I guess I’m challenging the unspoken assumption that getting to know ‘us’ is a good thing. In all the Church’s talk about mission, it’s taken for granted that our outreach to new people not currently connected to the Church is beneficial for those new people. That’s a theological assumption, I think. But if we no longer believe that we take God to where God is not (which, thankfully, we don’t) what ‘goods’ do we bring? And dare we test empirically how good it really is for people to interact with the Church? For whose benefit is that interaction, really? For those with whom we interact or for ourselves?

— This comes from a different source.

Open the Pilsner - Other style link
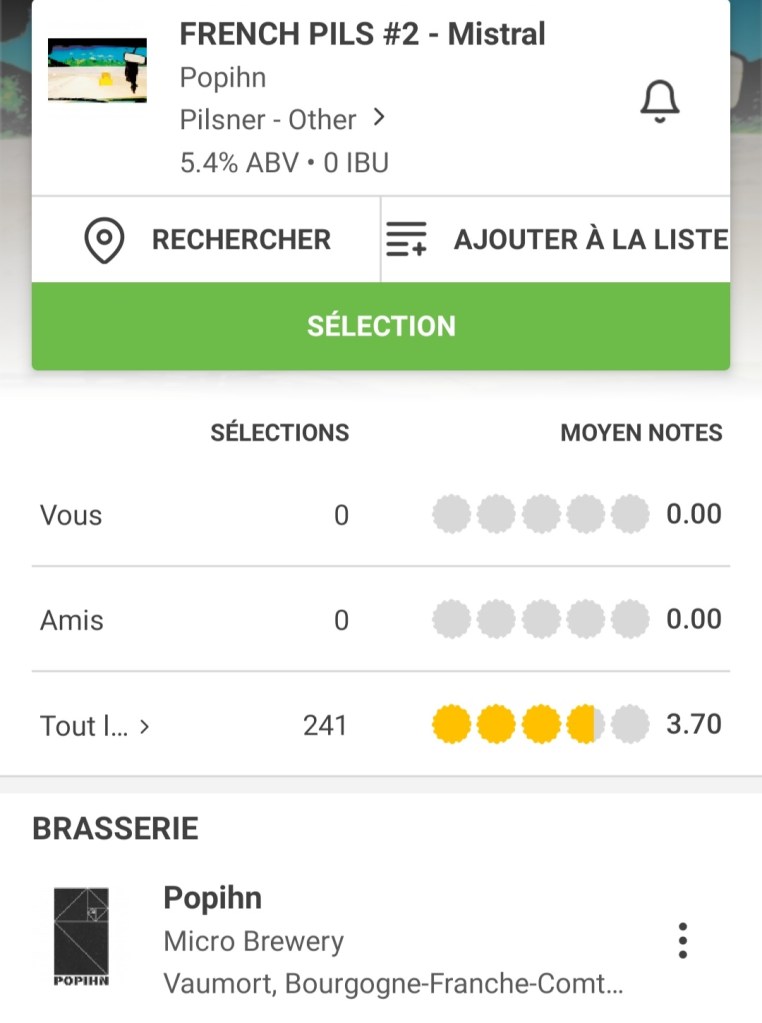 click(267, 120)
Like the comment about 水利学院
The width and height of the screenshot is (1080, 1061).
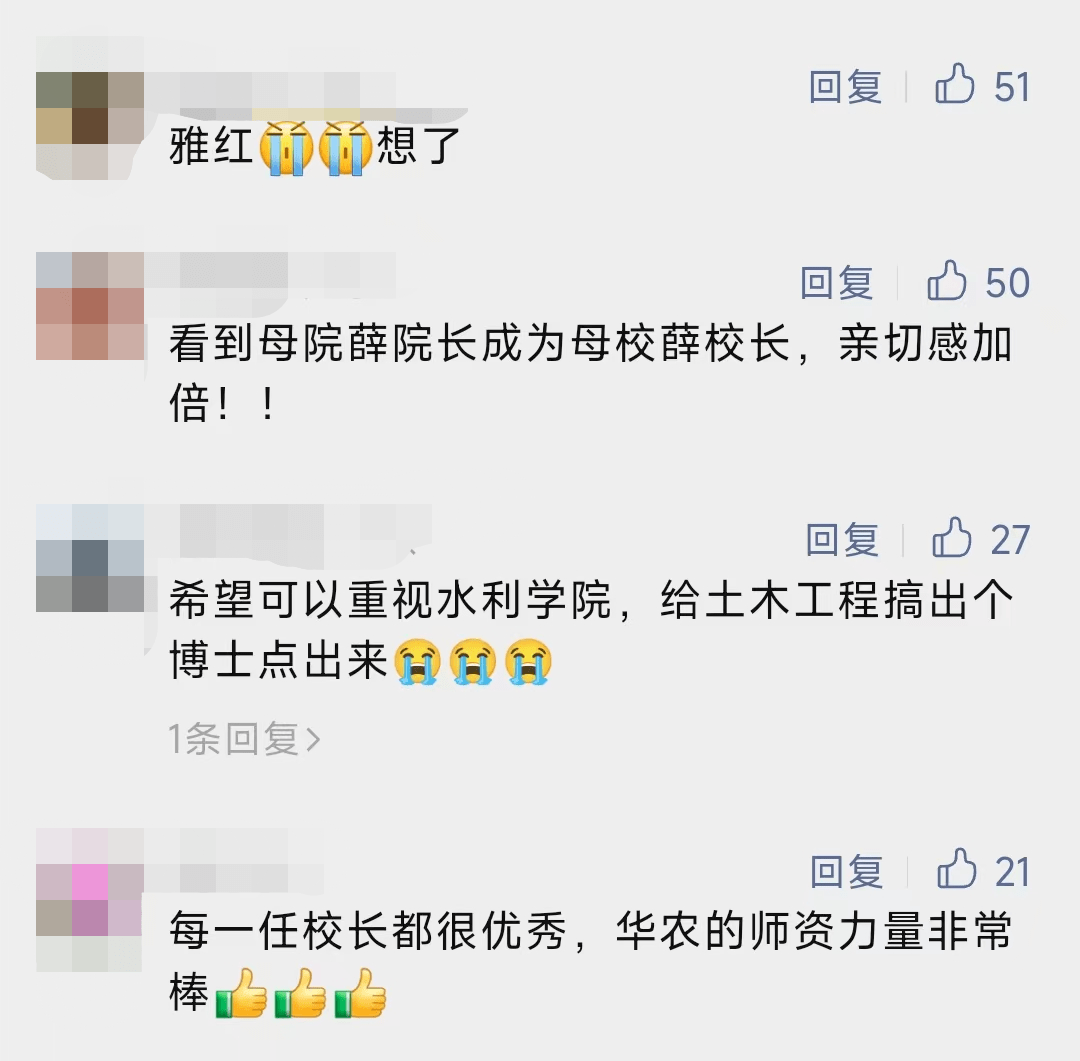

We are at least in part motivated I reckon by wanting to see the Church grow. Why? To shore up our own fragile faith by persuading others to share it or by temporarily fending off the decline that so sorely tests our confidence? Sound cynical? It is a bit. If we believe we really have good news it would be selfish to keep it to ourselves. But at the same time we need to recognise that our proselytising tendency can be experienced by others as a threat, particularly if they are of another faith background or are avowedly secular or humanist. While others might be prepared to say that those people are just plain wrong, I am not. We have to share this world. We need to find ways to peacefully co-exist. That means I think according people a high degree of dignity and respect and taking their views seriously. That means putting ourselves in others’ shoes. For me that means being prepared to ask whether, from the perspective of, say, a secular humanist, we might ever be viewed as a positive presence. So again I find myself asking: what ‘goods’ do we bring?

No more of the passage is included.